* **What needs to be done**: It would help if you retyped the data exactly, leaving out the pictures.
Segment Open
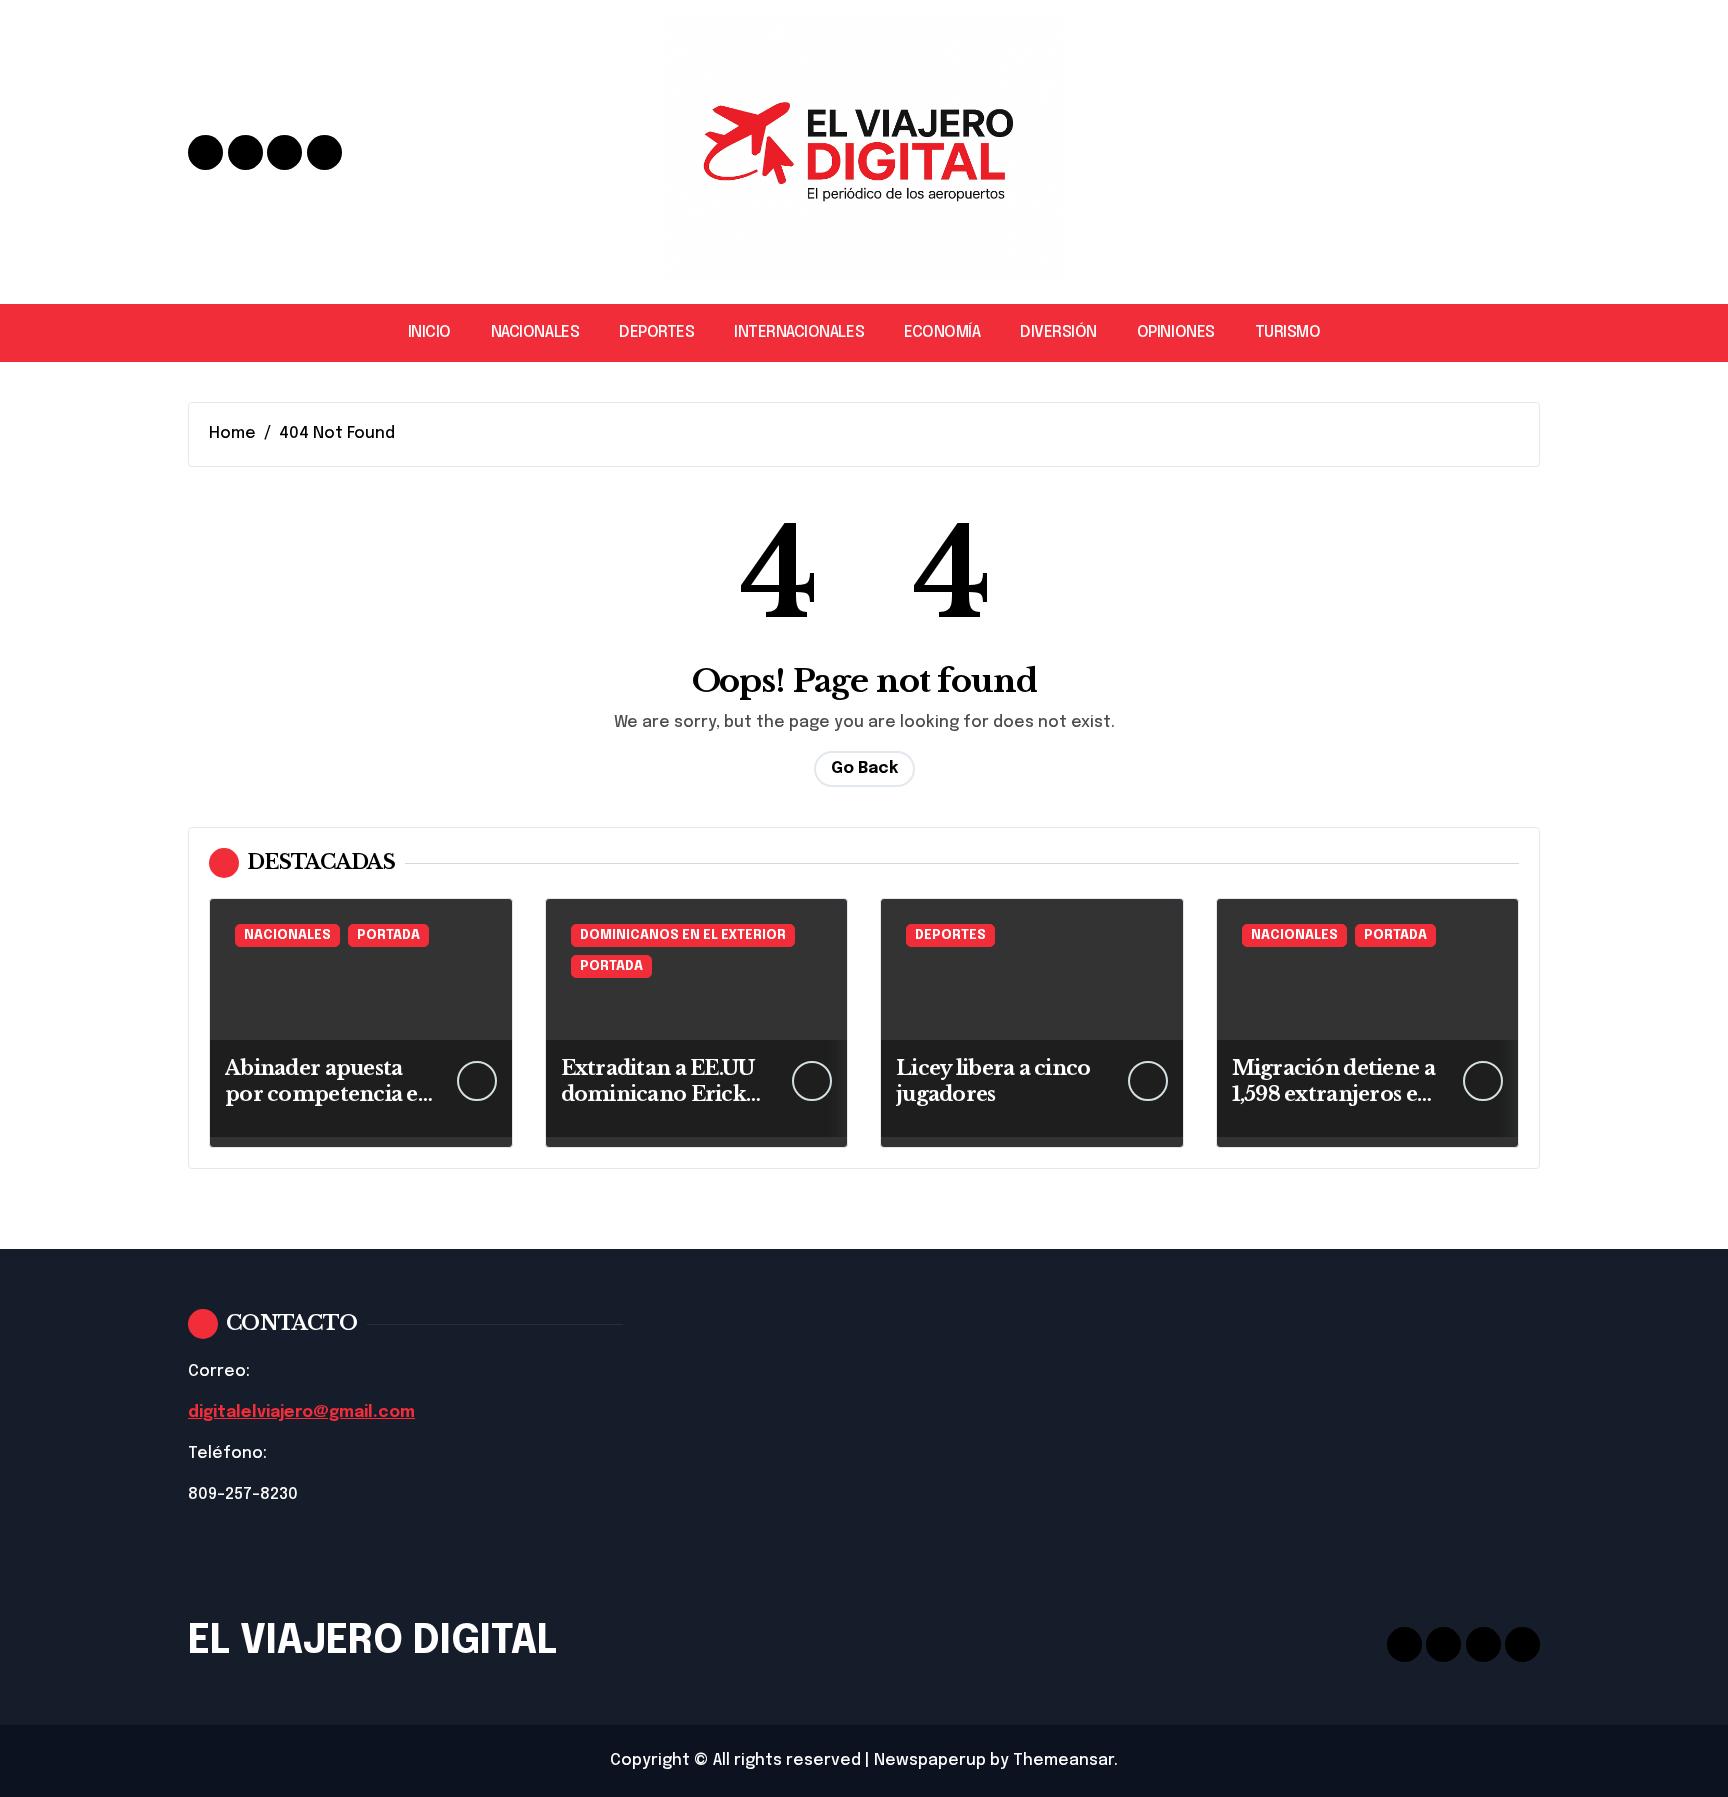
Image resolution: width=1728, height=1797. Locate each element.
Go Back (864, 768)
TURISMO (1288, 332)
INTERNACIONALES (799, 332)
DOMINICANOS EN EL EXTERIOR (683, 935)
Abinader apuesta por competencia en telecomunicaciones (328, 1094)
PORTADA (388, 935)
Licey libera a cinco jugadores (993, 1081)
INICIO (429, 332)
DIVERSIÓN (1058, 332)
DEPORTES (656, 332)
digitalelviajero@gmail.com (301, 1412)
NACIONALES (535, 332)
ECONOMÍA (942, 332)
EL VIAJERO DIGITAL (372, 1641)
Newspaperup (930, 1760)
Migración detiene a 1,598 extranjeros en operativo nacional (1333, 1094)
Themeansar (1063, 1760)
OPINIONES (1176, 332)
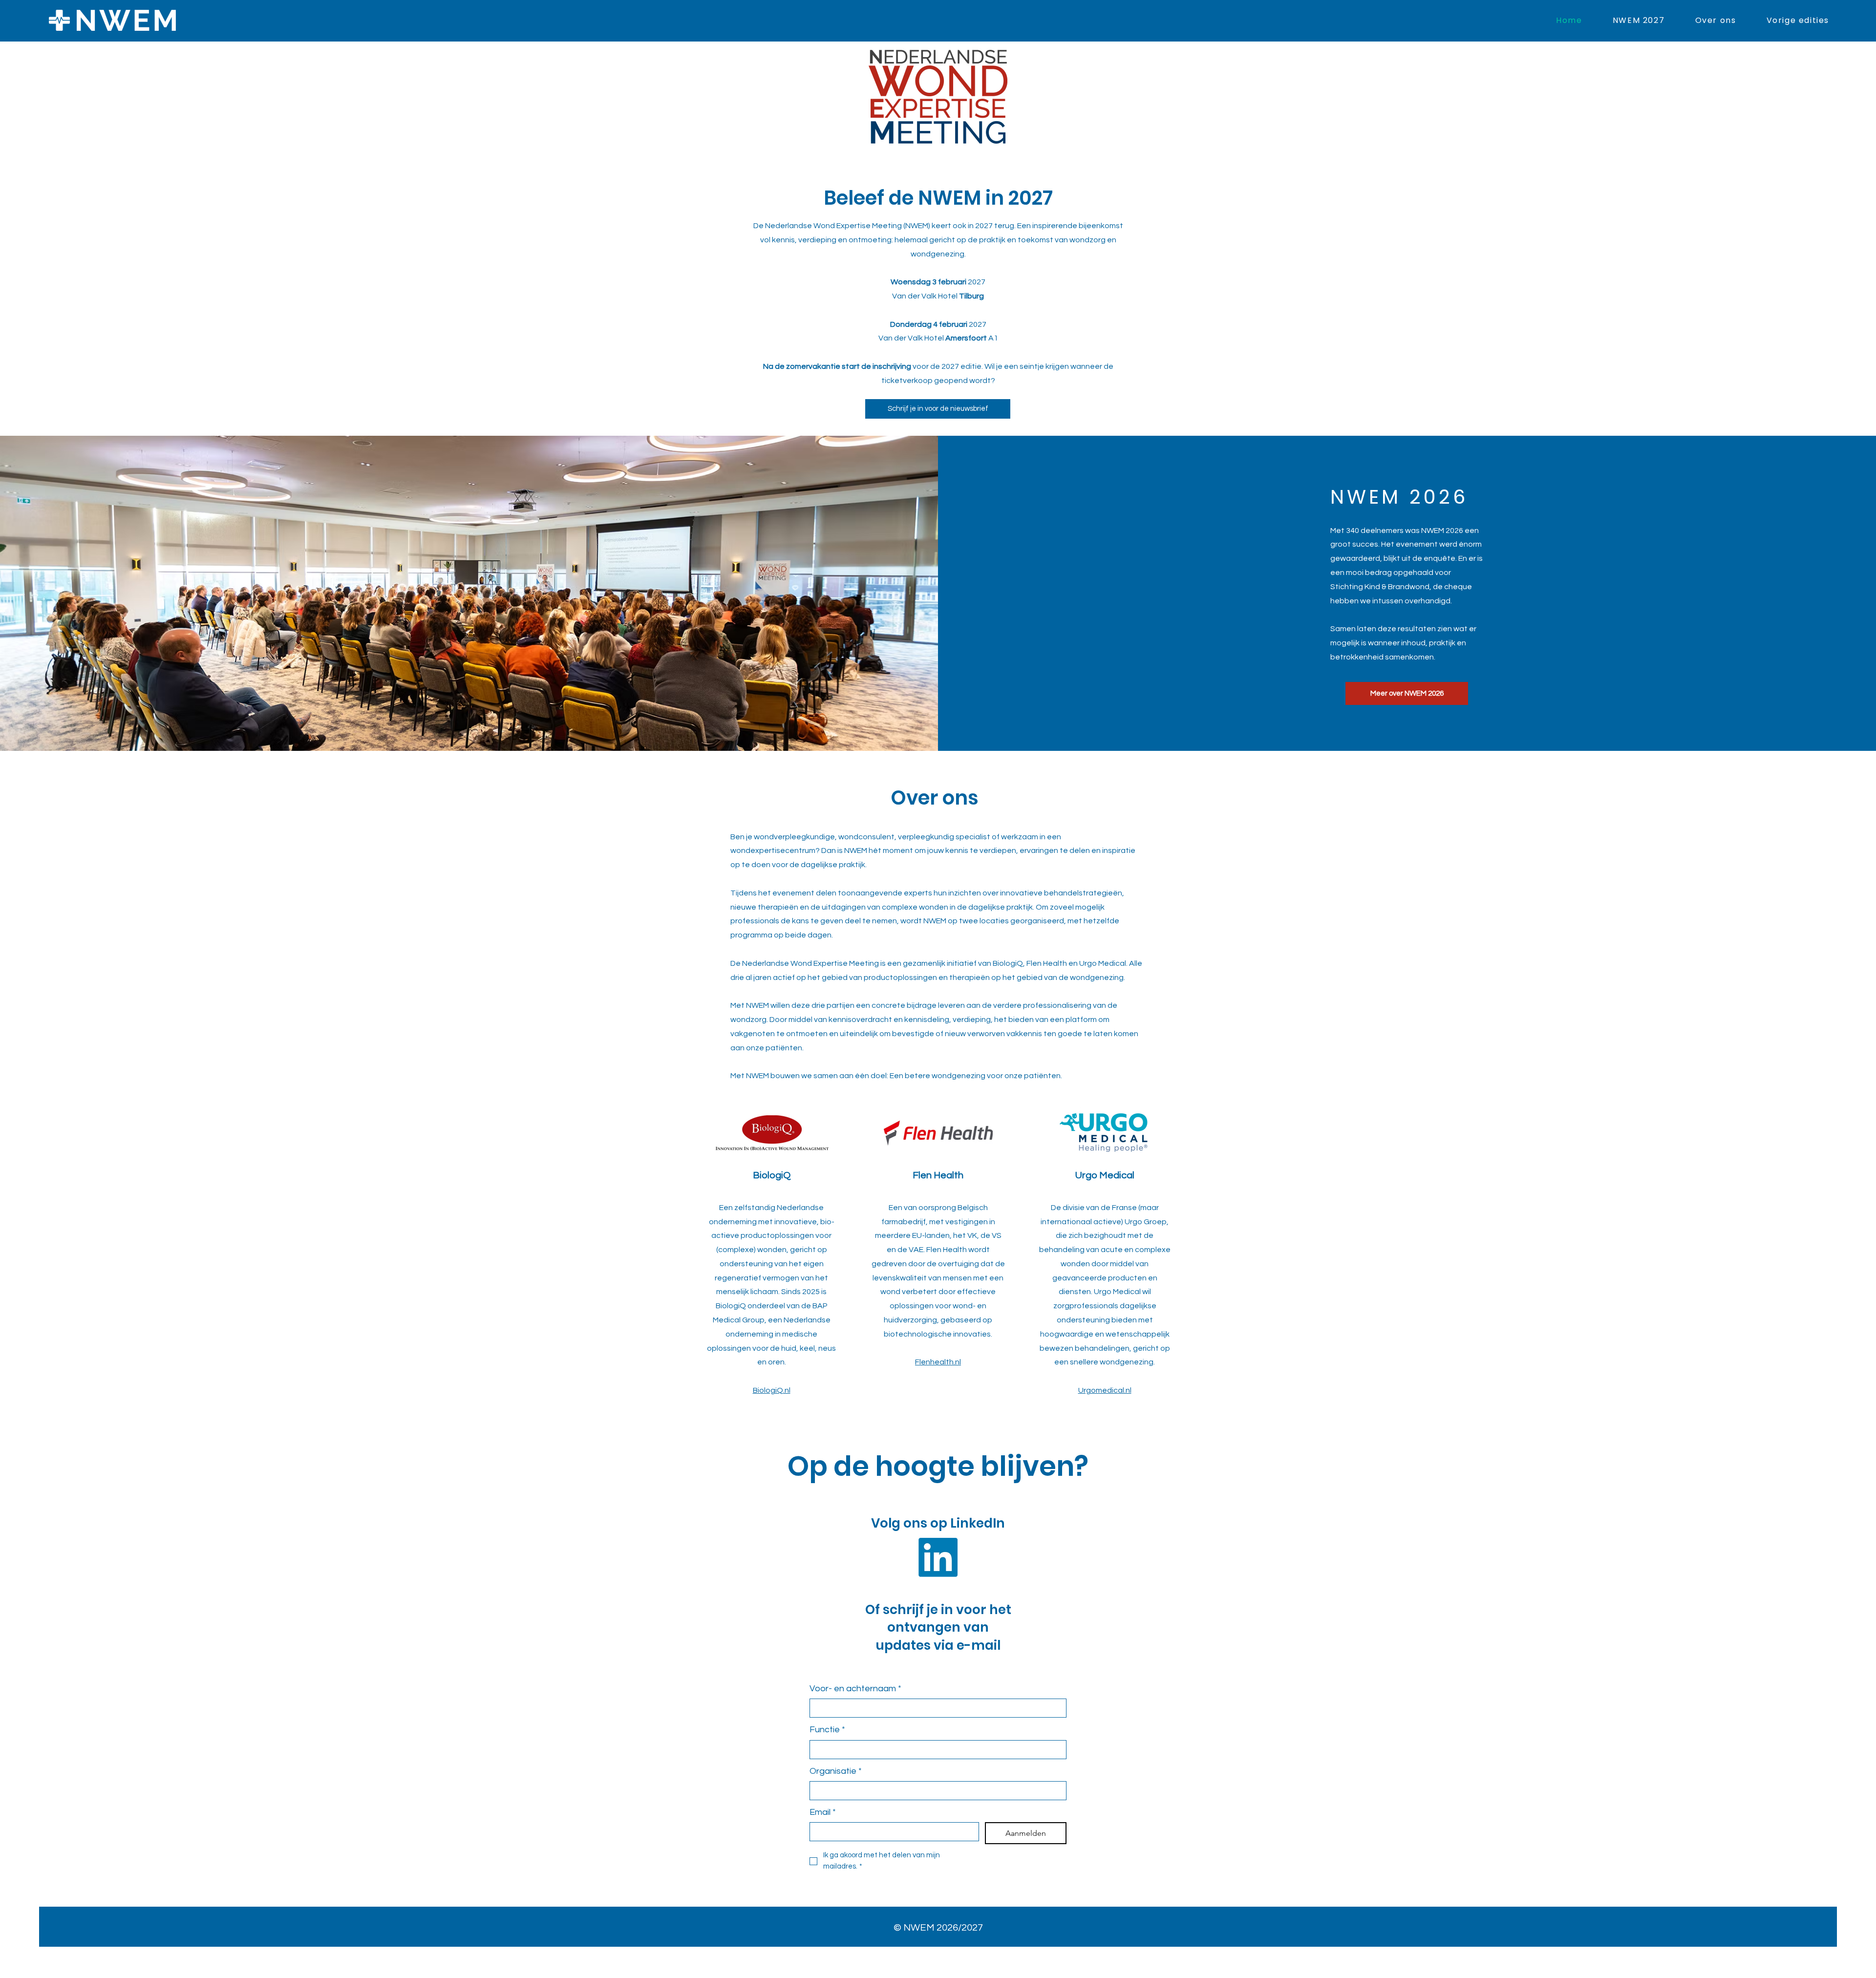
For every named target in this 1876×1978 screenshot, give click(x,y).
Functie (827, 1729)
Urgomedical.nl (1104, 1390)
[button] (1782, 20)
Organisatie (836, 1771)
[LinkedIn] (938, 1557)
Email (823, 1812)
Segment Closed
* **Written answer**:
Image resolution: width=1728, height=1797. Locate each element.
Go Back (864, 768)
TURISMO (1288, 332)
INTERNACIONALES (799, 332)
DOMINICANOS EN EL EXTERIOR (683, 935)
Abinader apuesta por competencia en telecomunicaciones (328, 1094)
PORTADA (388, 935)
Licey libera a cinco jugadores (993, 1081)
INICIO (429, 332)
DIVERSIÓN (1058, 332)
DEPORTES (656, 332)
digitalelviajero@gmail.com (301, 1412)
NACIONALES (535, 332)
ECONOMÍA (942, 332)
EL VIAJERO DIGITAL (372, 1641)
Newspaperup (930, 1760)
Migración detiene a 1,598 extranjeros en operativo nacional (1333, 1094)
Themeansar (1063, 1760)
OPINIONES (1176, 332)
For every named target in this 1876×1978 screenshot, give click(x,y).
Functie (827, 1729)
Urgomedical.nl (1104, 1390)
[button] (1782, 20)
Organisatie (836, 1771)
[LinkedIn] (938, 1557)
Email (823, 1812)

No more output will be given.